The other night I rewatched King Solomon’s Mines, starring that Dr. Kildare guy and a giggly, silly Sharon Stone. It was a bumbling farce that never captured the wonder that I had reading the original novel, one that predated Indiana Jones by decades—Indy owes more to the book than that movie, although I’ll have to admit some of that old score often sounded like John Williams’s.
Is it worse to start with a good story and ruin it by turning it into a terrible screenplay (let’s not mention what often gets left on the cutting room floor) than just writing a bad screenplay to begin with? I don’t know. But I often wonder if screenwriters have the skills to tell a good story. The results are so often disappointing.
Or maybe the directors just want to destroy a screenplay that tells a good story? Some of them—I’m thinking of the legion that just likes to blow things up—probably wouldn’t know a good story if it bit them in the butt. Hollywood should confront these questions…and maybe those directors.

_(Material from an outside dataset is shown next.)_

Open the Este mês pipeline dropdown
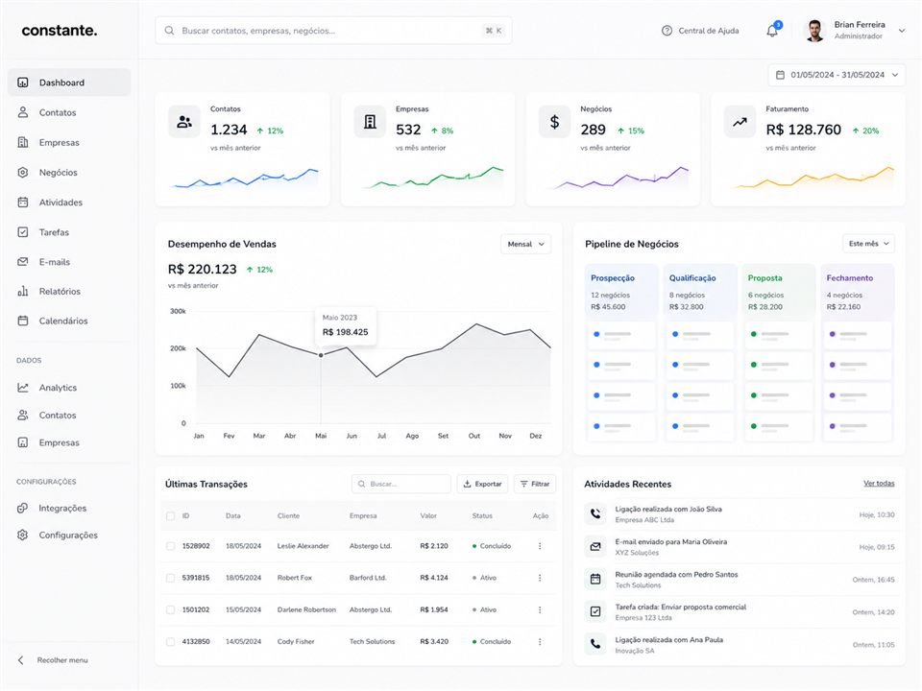The height and width of the screenshot is (691, 922). point(868,243)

And then we can ask if the moviegoers care. Do they want a good story? Or do they just want an audiovisual spectacle—raunchy sex and violence in gory detail? Movies are dramas, after all. Would you go to a play that has no plot or interesting characters? Why do they write screenplays and make movies that have none?
Maybe I’m asking too much? Movie making is a business, and as long as customers are willing to pay to see movies, everything’s okay. Right? If I apply that same logic to books, we’ll see readers not caring about plot and characters in their fiction reading, yet still buying such stories. That could happen too. Hopefully I’m not around to see it…or meet those readers.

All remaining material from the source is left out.